In a statement read by its current president, Russia's UN envoy Andrei Denisov, the 15-member council expressed concern over “recent reported military activities and hostile rhetoric” in Somalia.
It “emphasizes that any resort to military force as a means for dealing with the current difference within the Transitional Federal Institutions (TFIs) is unacceptable.”
The council also strongly condemned Sunday's assassination bid on Somali Prime Minister Ali Mohammed Gedi in Mogadishu.
Five people were killed when a remote-controlled bomb hit a car in Gedi's motorcade.
Gedi and Somali President Abdullahi Yusuf Ahmed face huge opposition from Somali warlords over their plan to base the central administration in Jowhar, 90 kilometres (55 miles) north of the Somali capital.
They argue that Mogadishu, the center of violence that has wracked Somalia for the past 14 years, is too unsafe.
The Horn of African nation has been deeply divided on the issue since the transitional government relocated from neighbouring Kenya in June.
Powerful warlords insist that the transitional leader is barred by the constitution-like federal charter from transferring the capital away from bullet-scarred Mogadishu.
“Today the problem of Somalia is, the restoration of the government is not complete,” UN envoy Francois Fall told reporters here after briefing the security council.
“Because of the arms embargo in Somalia, forces could not be deployed in Mogadishu to relocate the government there,” he said.
Tuesday, Somalia's UN envoy Elmi Ahmed Duale blasted the UN arms embargo and called for it to be lifted.
The security council meanwhile also expressed “concern and disappointment” over the non-functioning of the Transitional Federal Parliament in the Horn of Africa nation, which has been lacked an effective government for the last 14 years.

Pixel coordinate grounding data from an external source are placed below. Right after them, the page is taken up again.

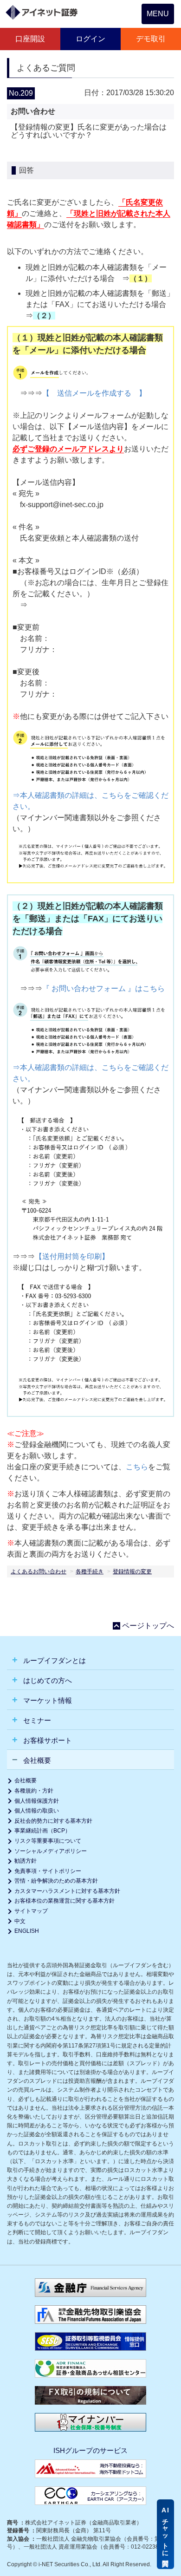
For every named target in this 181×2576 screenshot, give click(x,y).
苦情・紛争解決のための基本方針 (56, 1881)
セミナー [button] (36, 1720)
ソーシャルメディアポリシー (50, 1851)
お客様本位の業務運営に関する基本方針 (64, 1901)
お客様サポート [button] (46, 1740)
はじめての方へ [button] (46, 1680)
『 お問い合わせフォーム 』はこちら (103, 988)
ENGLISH (26, 1931)
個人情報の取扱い (36, 1810)
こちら (137, 1467)
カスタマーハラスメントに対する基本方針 (67, 1891)
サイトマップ (31, 1911)
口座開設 (30, 39)
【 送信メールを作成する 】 (94, 393)
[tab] (90, 1660)
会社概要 (25, 1780)
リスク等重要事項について (47, 1841)
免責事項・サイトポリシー (47, 1871)
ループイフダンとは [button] (53, 1660)
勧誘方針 (25, 1861)
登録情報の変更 (132, 1571)
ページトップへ (148, 1626)
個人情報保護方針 (36, 1801)
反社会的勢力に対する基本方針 (53, 1821)
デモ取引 (151, 39)
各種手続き (89, 1571)
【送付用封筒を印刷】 (72, 1256)
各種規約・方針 (33, 1790)
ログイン (90, 39)
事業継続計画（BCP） (42, 1830)
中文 (20, 1921)
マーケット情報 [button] (46, 1700)
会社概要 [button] (36, 1760)
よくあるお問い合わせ (38, 1571)
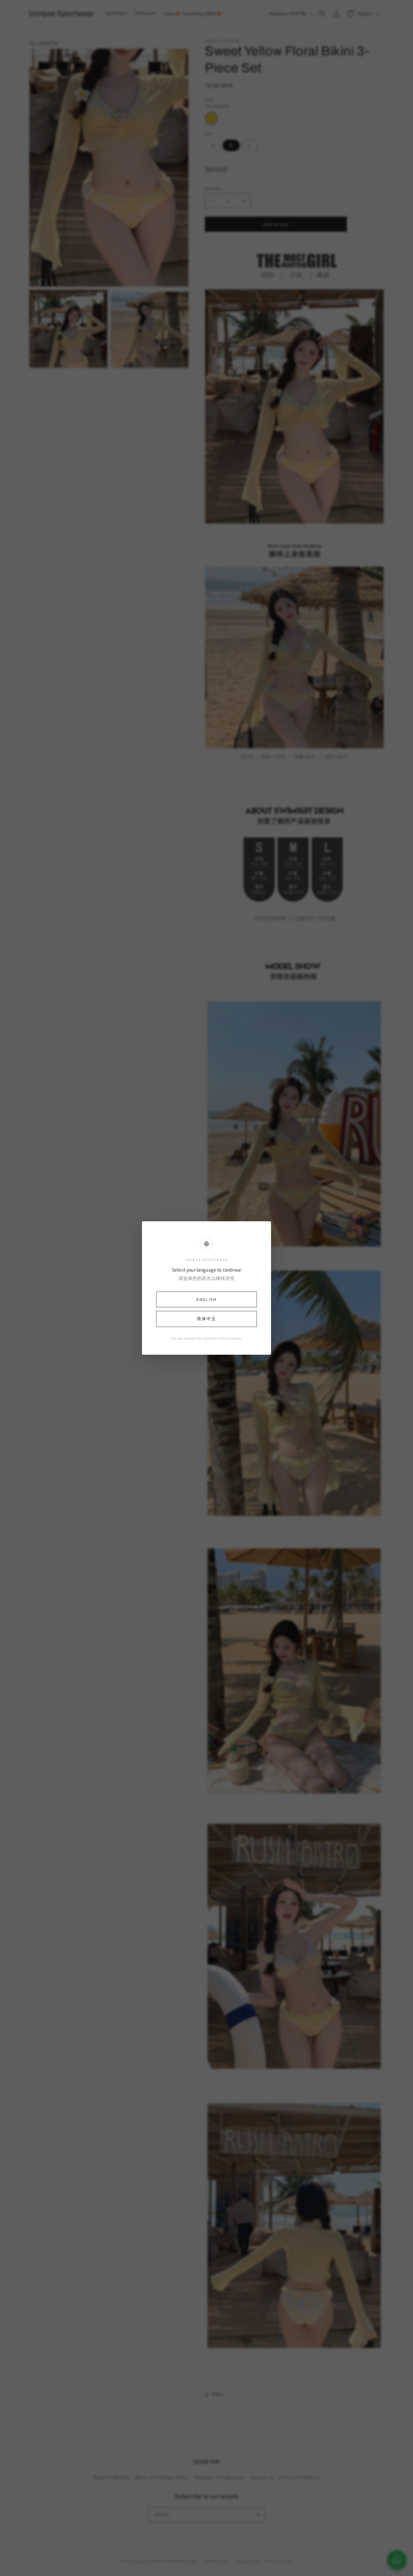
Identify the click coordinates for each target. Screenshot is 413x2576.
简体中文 (206, 1319)
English (206, 1299)
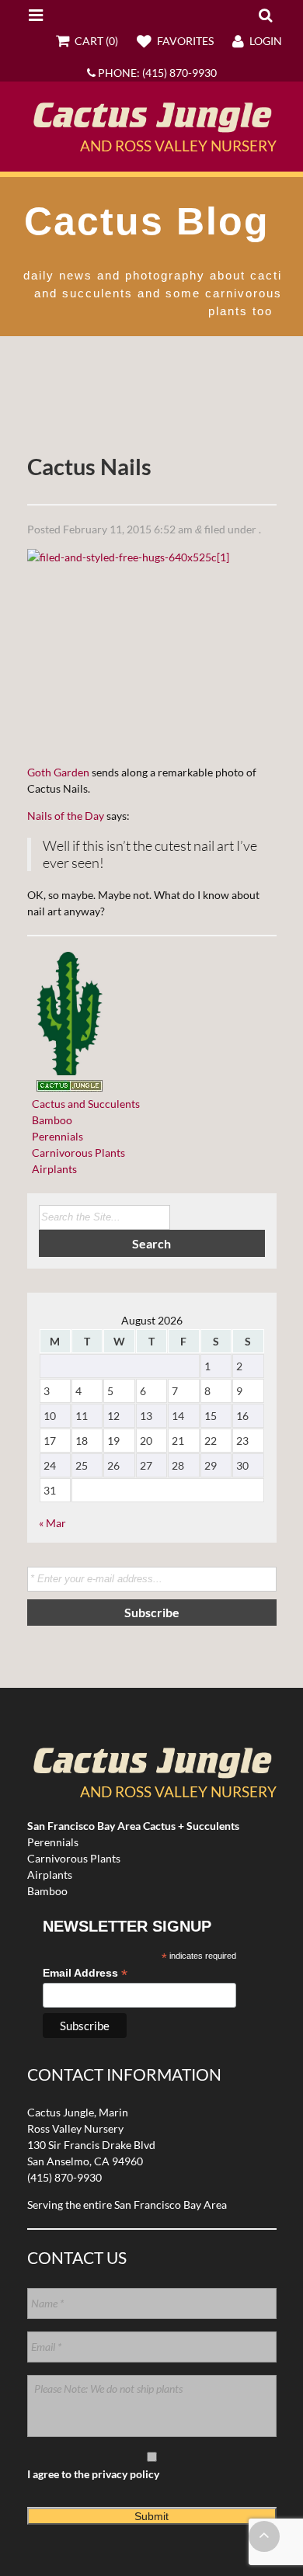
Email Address (85, 1973)
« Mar (52, 1522)
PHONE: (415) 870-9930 (156, 72)
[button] (265, 15)
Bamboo (49, 1120)
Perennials (55, 1136)
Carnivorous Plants (76, 1152)
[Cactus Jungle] (152, 126)
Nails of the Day (65, 815)
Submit (151, 2516)
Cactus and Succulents (83, 1103)
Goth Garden (58, 772)
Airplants (52, 1168)
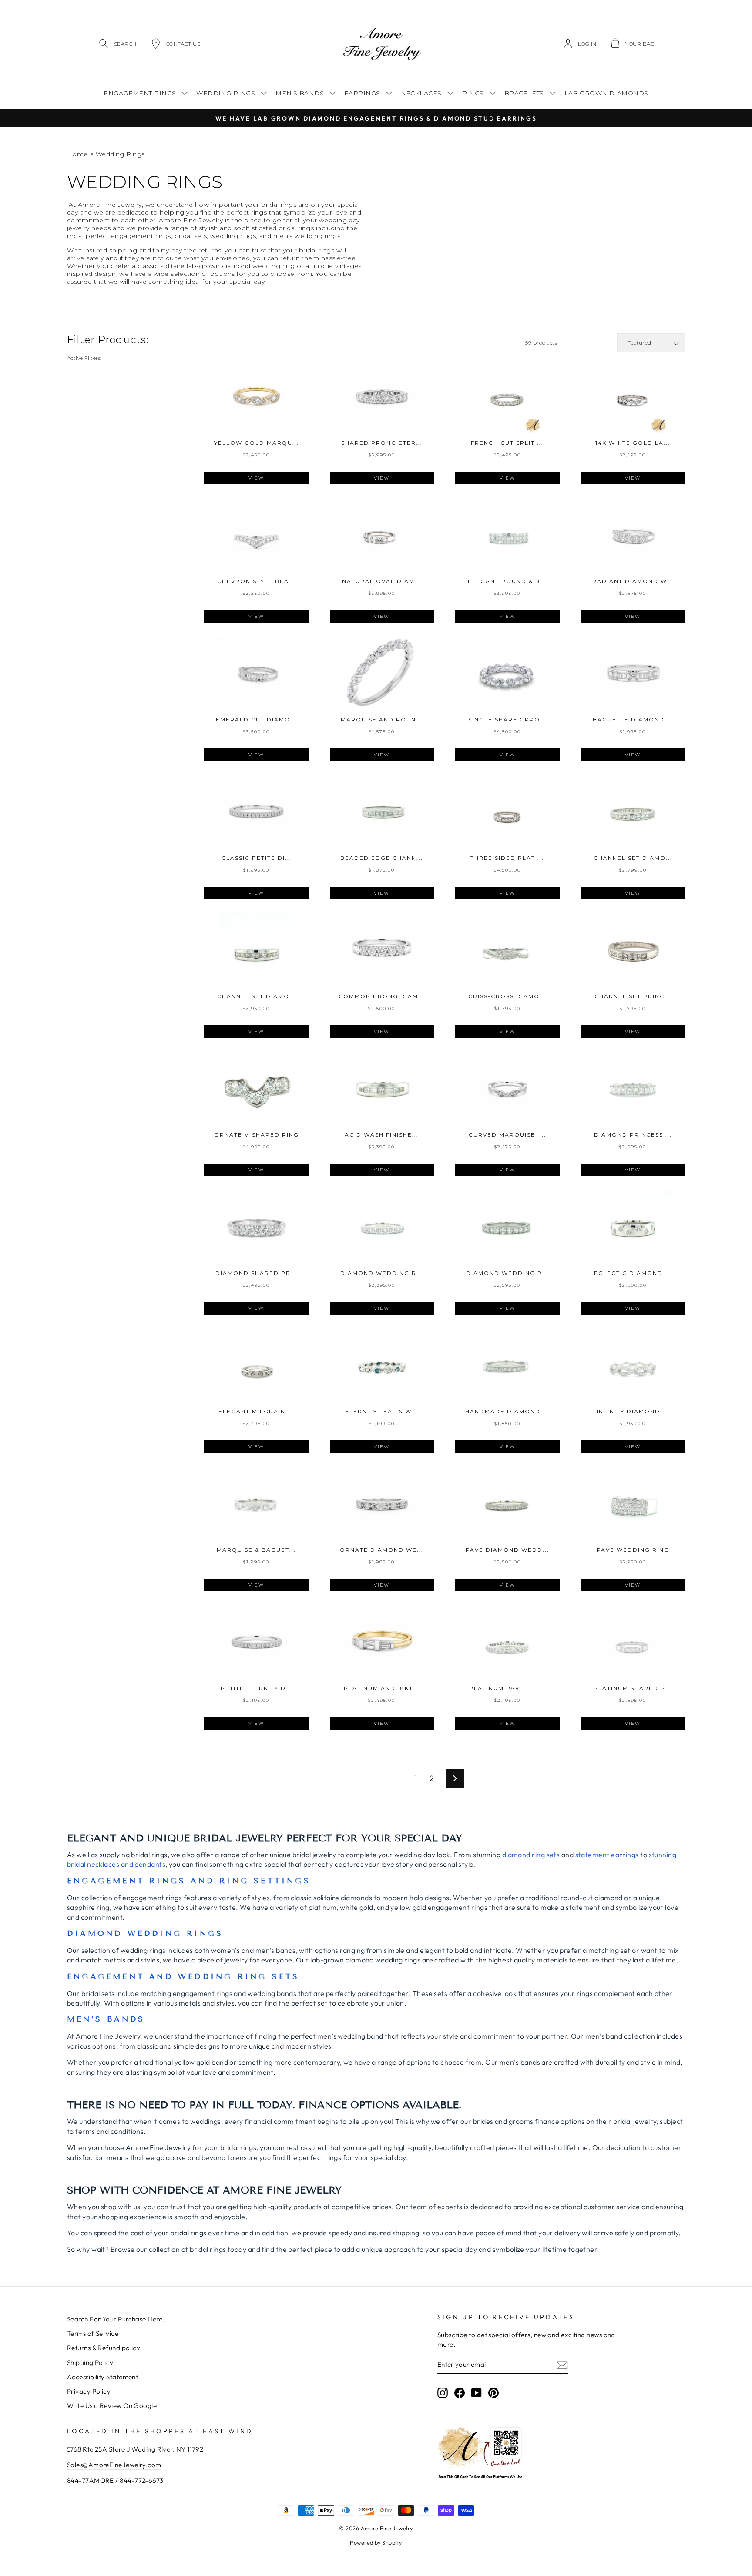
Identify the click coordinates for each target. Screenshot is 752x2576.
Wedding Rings (225, 93)
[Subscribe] (562, 2365)
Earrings (362, 93)
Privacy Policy (89, 2391)
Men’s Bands (299, 93)
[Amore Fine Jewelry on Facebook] (459, 2392)
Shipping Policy (90, 2362)
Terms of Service (92, 2333)
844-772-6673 (141, 2480)
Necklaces (421, 93)
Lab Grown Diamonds (606, 93)
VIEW (256, 478)
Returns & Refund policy (103, 2348)
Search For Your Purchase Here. (115, 2319)
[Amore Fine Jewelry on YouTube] (476, 2392)
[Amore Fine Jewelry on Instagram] (442, 2392)
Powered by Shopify (376, 2542)
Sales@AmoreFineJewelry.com (114, 2465)
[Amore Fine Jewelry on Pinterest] (493, 2392)
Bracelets (524, 93)
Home (77, 154)
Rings (473, 93)
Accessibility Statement (102, 2377)
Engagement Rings (140, 93)
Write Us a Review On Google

It also slammed the “increased flow of weapons into Somalia and the continuous violations of the UN arms embargo”, and voiced serious concern over “increasing incidents of piracy” off the Somali coast.
In recent months, brazen pirate attacks affecting both commercial and humanitarian ships have turned the spolight on the growing danger along the 3,700 kilometre-long (2,300-mile) coastline, which has been unpatrolled since 1991 when dictator Mohamed Siad Barre was toppled.
On Saturday, the US-owned cruise ship Seabourn Spirit, carrying more than 300 tourists and crew, escaped an attack by Somali pirates on speedboats by changing course and speeding off toward the Seychelles instead of the Kenyan port city of Mombasa.